Он кинул на пол лист и хохотал в глаза наркому, в глаза маме, хохотал, содрогаясь и икая.
Лицо расстрелянного теперь было грустно, мама серьезна под черным домино, и слоники несли свой вечный груз, и тени абажурных висюлек не скользнут по обойным стенам. Он испугался себя в этой пустоте, долго был недвижим, а когда шевельнулась нога, он испугался своей ноги и своего мягкого теплого тела. Он многое бы дал, чтобы увидеть живое существо, и рыскал взглядом по комнате: но ни мухи на стене, ни ночной бабочки под абажуром! Живым было лишь сердце его, оно билось и содрогалось.

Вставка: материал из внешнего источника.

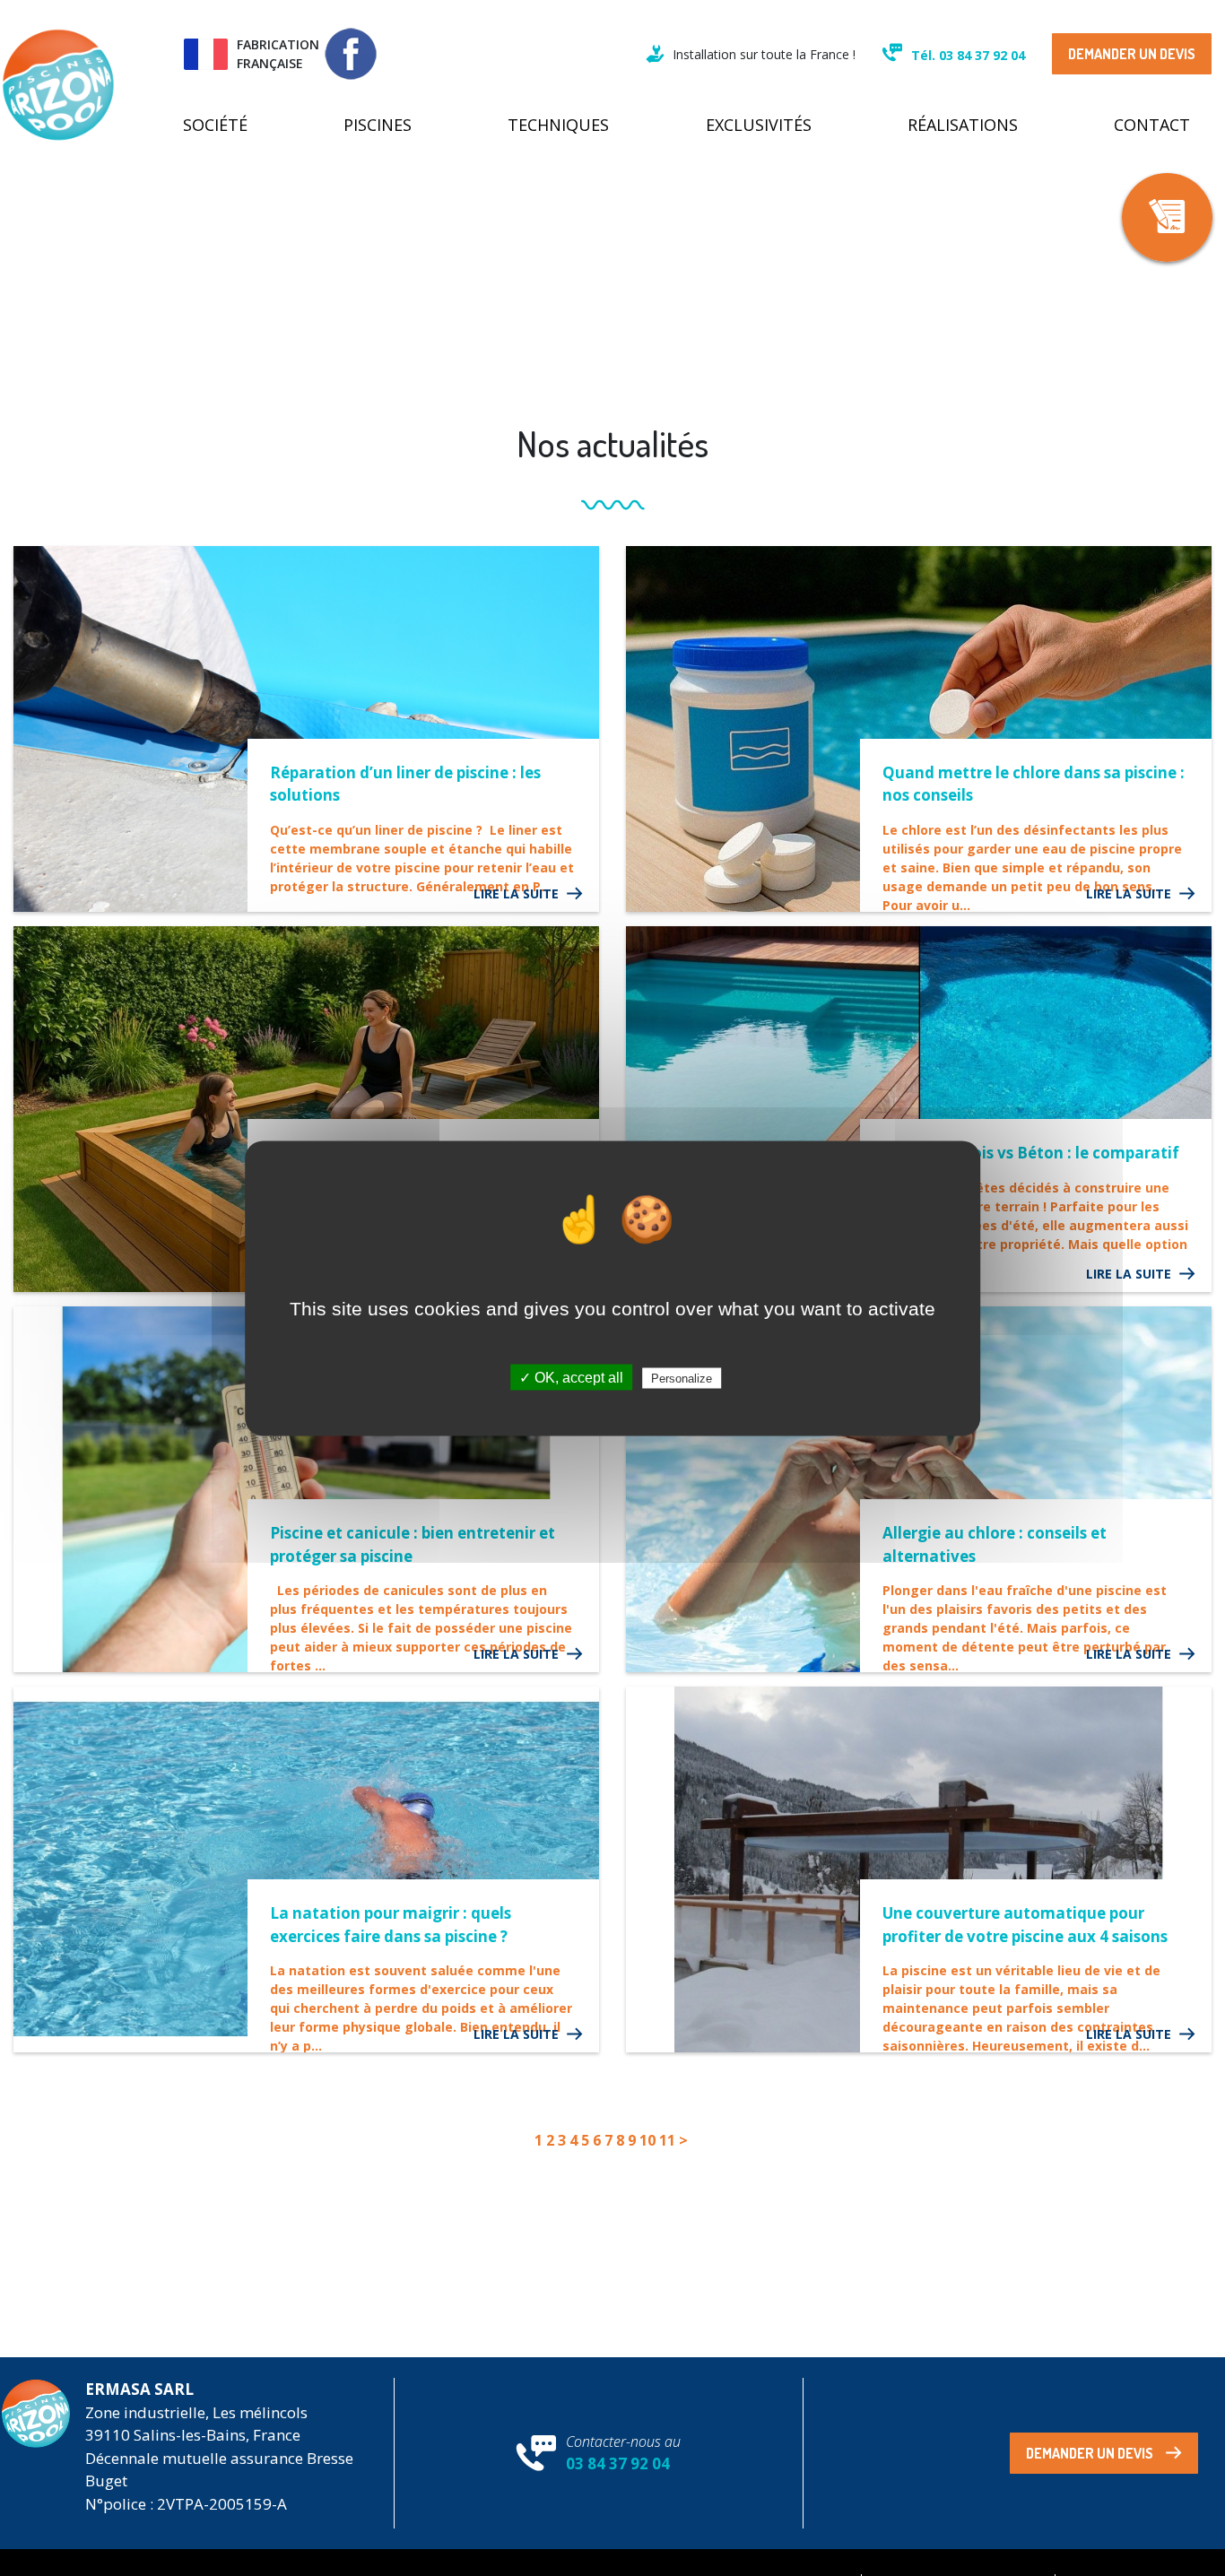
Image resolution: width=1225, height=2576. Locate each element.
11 (667, 2140)
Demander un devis (1131, 54)
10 (647, 2140)
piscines (377, 124)
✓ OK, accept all (571, 1376)
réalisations (963, 124)
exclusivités (759, 124)
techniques (558, 124)
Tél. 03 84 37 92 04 (968, 55)
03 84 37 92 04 (618, 2463)
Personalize (681, 1377)
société (215, 124)
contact (1152, 124)
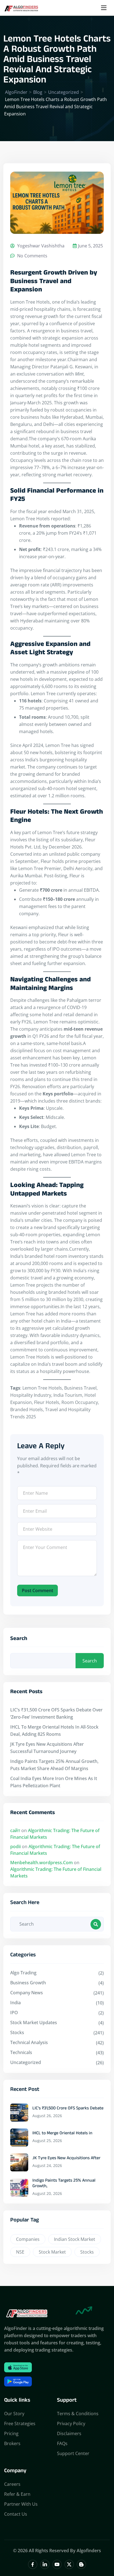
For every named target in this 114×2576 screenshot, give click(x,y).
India (15, 2003)
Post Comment (37, 1590)
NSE (20, 2252)
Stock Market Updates (33, 2022)
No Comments (31, 256)
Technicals (21, 2052)
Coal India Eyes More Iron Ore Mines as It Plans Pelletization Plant (53, 1782)
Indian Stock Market (74, 2239)
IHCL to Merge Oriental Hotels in (62, 2133)
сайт (15, 1830)
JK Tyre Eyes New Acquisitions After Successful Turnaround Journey (47, 1747)
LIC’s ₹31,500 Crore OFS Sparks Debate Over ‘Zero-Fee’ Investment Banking (56, 1713)
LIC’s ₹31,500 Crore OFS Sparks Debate (67, 2109)
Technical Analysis (29, 2042)
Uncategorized (25, 2062)
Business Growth (28, 1983)
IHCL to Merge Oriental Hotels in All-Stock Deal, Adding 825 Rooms (54, 1730)
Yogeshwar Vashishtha (40, 246)
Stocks (17, 2032)
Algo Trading (23, 1973)
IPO (14, 2012)
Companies (28, 2239)
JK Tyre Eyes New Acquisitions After (66, 2158)
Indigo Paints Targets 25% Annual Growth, (63, 2184)
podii (15, 1846)
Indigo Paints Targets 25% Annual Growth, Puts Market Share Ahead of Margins (54, 1764)
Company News (26, 1993)
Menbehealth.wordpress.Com (41, 1862)
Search (18, 1639)
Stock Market (52, 2252)
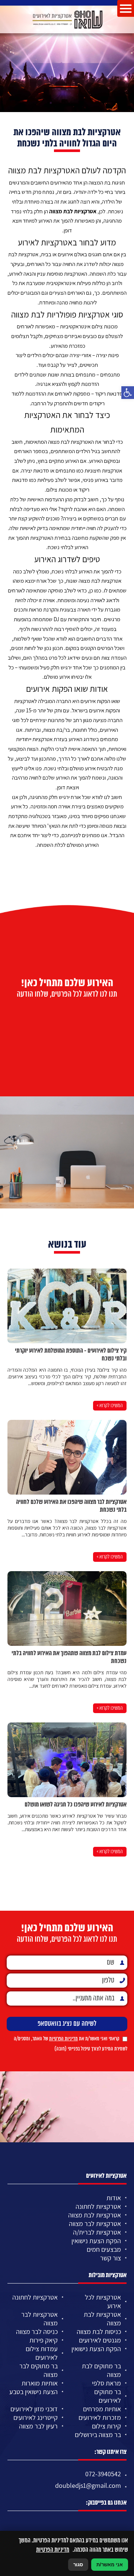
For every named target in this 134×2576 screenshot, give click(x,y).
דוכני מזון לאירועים (34, 2409)
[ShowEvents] (67, 19)
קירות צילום (106, 2426)
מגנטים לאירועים (100, 2340)
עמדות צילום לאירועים (42, 2353)
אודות (113, 2197)
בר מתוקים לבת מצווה (101, 2370)
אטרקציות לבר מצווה (95, 2223)
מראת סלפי (106, 2383)
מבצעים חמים (104, 2249)
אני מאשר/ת (109, 2564)
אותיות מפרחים (102, 2409)
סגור (78, 2564)
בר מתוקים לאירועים (107, 2396)
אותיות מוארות (40, 2383)
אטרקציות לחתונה (98, 2206)
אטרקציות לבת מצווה (72, 211)
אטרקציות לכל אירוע (103, 2301)
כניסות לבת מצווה (99, 2331)
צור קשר (110, 2258)
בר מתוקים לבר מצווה (38, 2370)
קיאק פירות (43, 2340)
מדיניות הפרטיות (63, 2039)
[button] (127, 392)
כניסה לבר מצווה (37, 2331)
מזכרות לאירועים (100, 2417)
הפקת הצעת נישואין (96, 2240)
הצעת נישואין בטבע (33, 2391)
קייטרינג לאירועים (35, 2417)
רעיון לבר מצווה (38, 2426)
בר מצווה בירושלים (98, 2434)
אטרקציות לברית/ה (97, 2232)
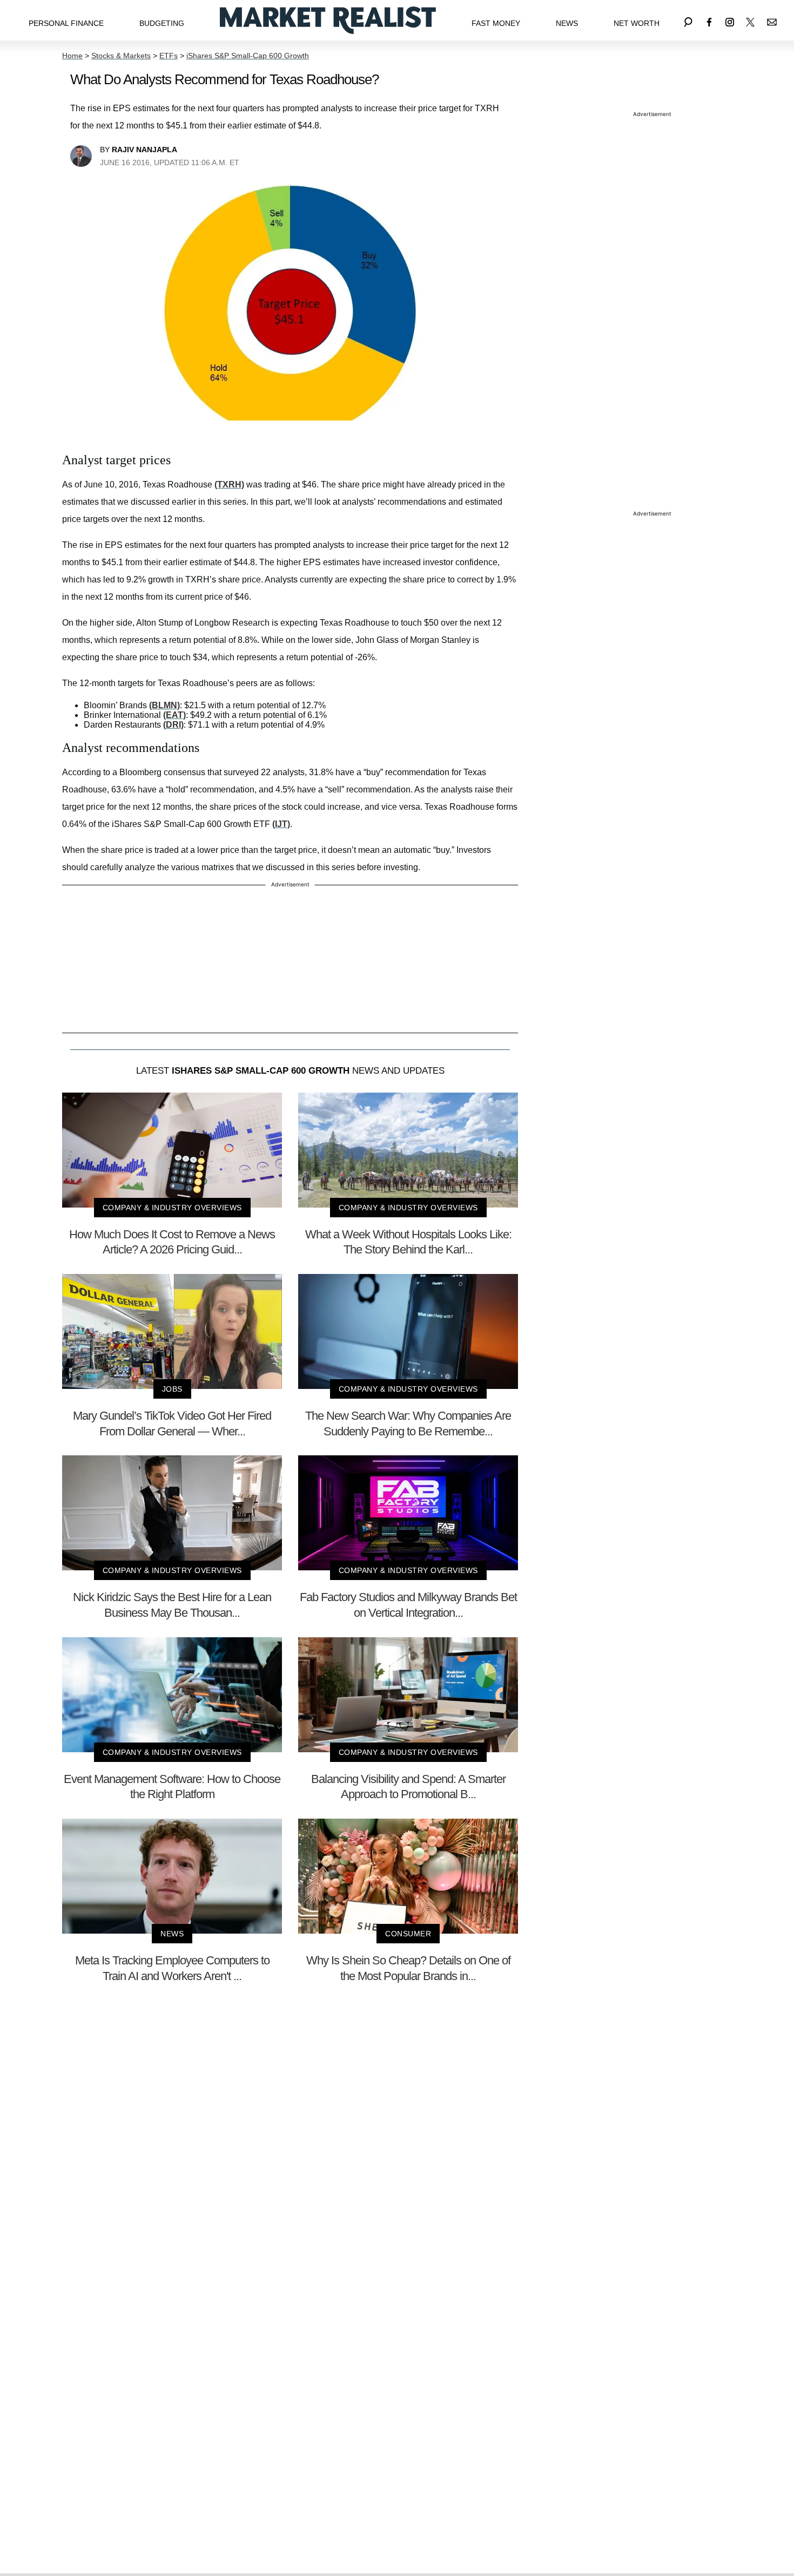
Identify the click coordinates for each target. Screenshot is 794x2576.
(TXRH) (229, 484)
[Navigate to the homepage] (328, 20)
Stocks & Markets (121, 55)
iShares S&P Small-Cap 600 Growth (247, 55)
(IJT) (281, 824)
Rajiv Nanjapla (144, 149)
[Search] (688, 20)
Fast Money (496, 23)
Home (72, 55)
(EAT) (174, 715)
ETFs (168, 55)
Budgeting (161, 23)
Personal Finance (66, 23)
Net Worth (637, 23)
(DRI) (173, 724)
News (567, 23)
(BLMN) (164, 705)
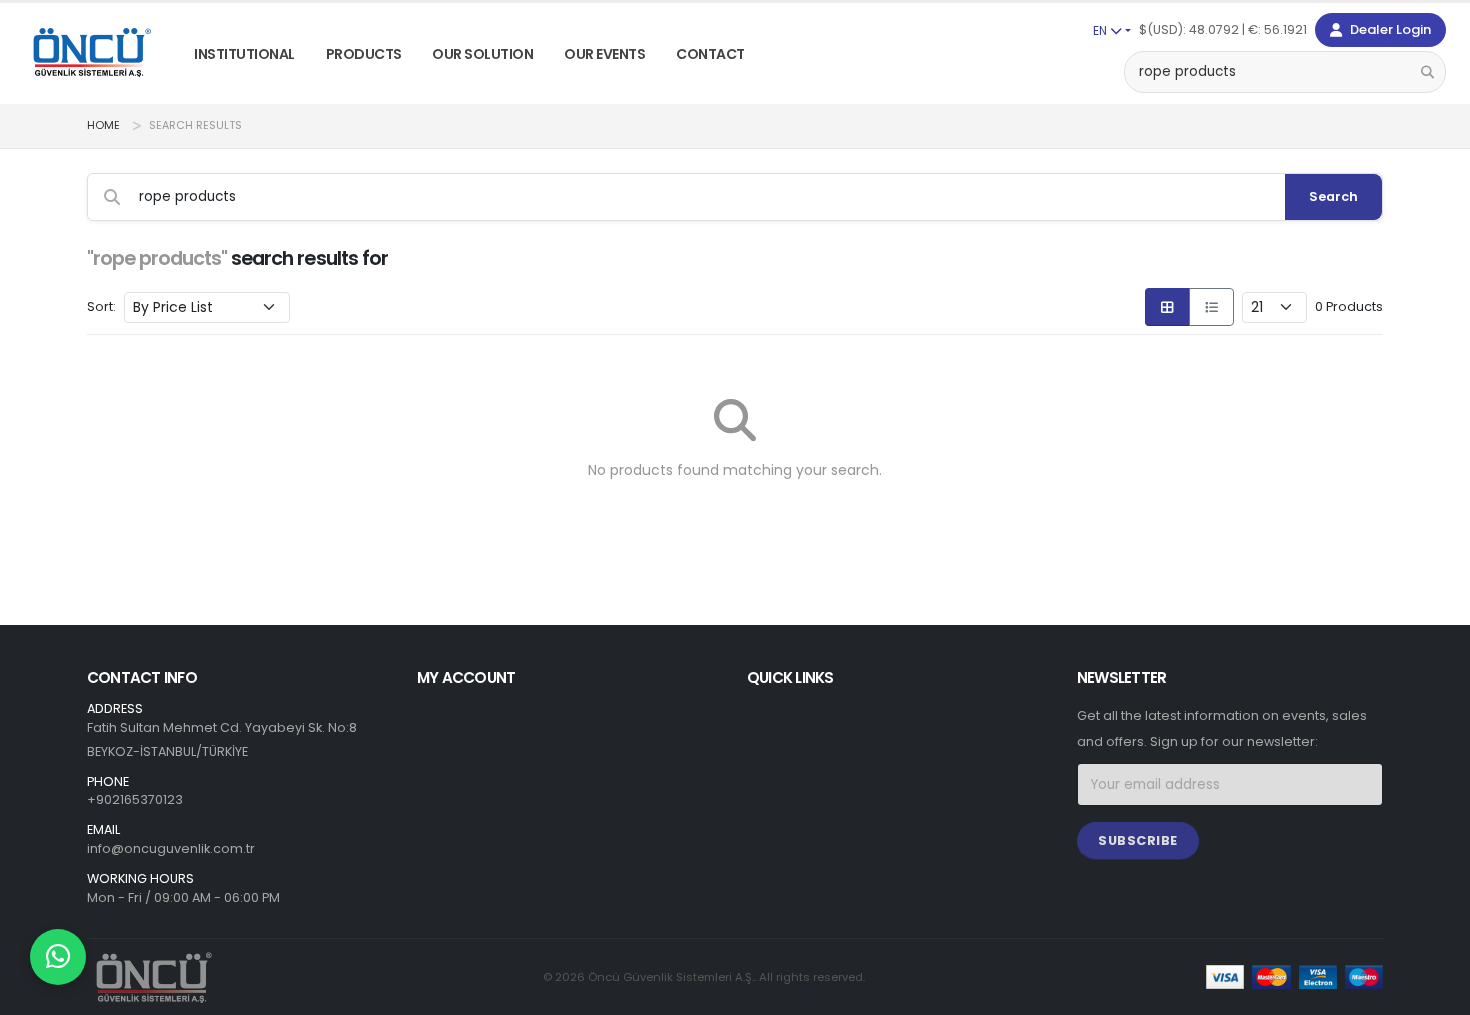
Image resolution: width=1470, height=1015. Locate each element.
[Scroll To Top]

Опять прозвучало ликующее «надо!»
Он достал из шкафа тряпицу с бритвой, поржавевшей, но отточенной. Последний раз много лет назад старуха брила ею холодное лицо Фатеича, вспомнил Феликс. И, застыв перед зеркалом, оглядел себя внимательно и придирчиво, но недвижно. Движения путали его. Серые кеды, джинсы в кладбищенской грязи, куртка с так и не пришитыми пуговицами, словно монашеский колпак, натянутый по уши берет, седые космы, вялые губы с аристократическими припухлостями, как на портретах вельмож, и лишь голубые глаза не выцвели. Ты еще здесь? — подумал он и ступил в ванную. Из ванны по фаянсу без успеха выкарабкивался паучок. Феликс обрадовался живому существу, и на время пришла реальность, и он сказал: у тебя ни одного шанса — хлынет вода, и ты в канализации, но моя тень легла на тебя. Ты и не ведаешь, что во мне спасение. Он подгреб ладонью, и паучок, словно парашютист, опустился на пол. Почему нет тени надо мной? А в чьих руках моя паутинка? Может, не постигаю разумом? Потому что я под ней — ничто! Нет — моя паутинка в моих руках, и никто не изменит ничего. Ванна — вот мой саркофаг. Он открыл кран. Упругая струя расплющилась о дно.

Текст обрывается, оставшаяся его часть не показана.